Monday, July 13, 2020

Unlimited talk continues

In the Guardian today Nesrine Malik writes about the "cancel culture" and the dangers faced by Guardian columnists. I am most concered about the Fox #planetFOX attack on Jo Biden. Seems urgent to opposet this at every chance. Retweet #CNN for example.

But the Guardian concerns seem to prolong their struggle with the readers as they realise the web is read / write. Jeff Jarvis pointed this out a while ago but there is no longer a Media page so no reason to include his words in Guardian scope. Malik observes a wall between "discourse makers and discourse consumers" that dates from the model of print. She claims the public space has been digitised in the last decade but I think it was well advanced before then.

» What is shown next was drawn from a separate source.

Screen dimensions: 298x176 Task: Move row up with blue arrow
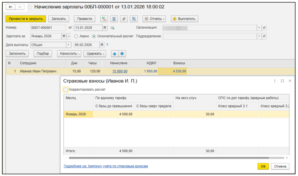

Guardian Unlimited Talk closed down in 2011, one Friday lunchtime. Guardian readers had ben able to start a topic and add comments. Staff never joined in.

Reporting on the MOOC /  social learning has been limited and hostile when in print. Peter Horrocks interview around Futurelearn contributed to pressure forcing him to resign. Guardian now moving online with format of star speaker and lecture. Not sure how this will work. They will probably go back to celeb events whenever normal is normal.

Before he worked for OU Peter Horrocks worked for BBC World Service. In his lecture at Durham on the Fortress University he also spoke about Fortress Journalism . I sort of remember discussions 5 -10 years ago when BBC and other news organisations claimed to consider models of citizen journalism or something similar. Maybe before that, OhmyNews in English not sure when

Will find out more dates. Meanwhile print journalism seems even more shut down than ever seemed possible.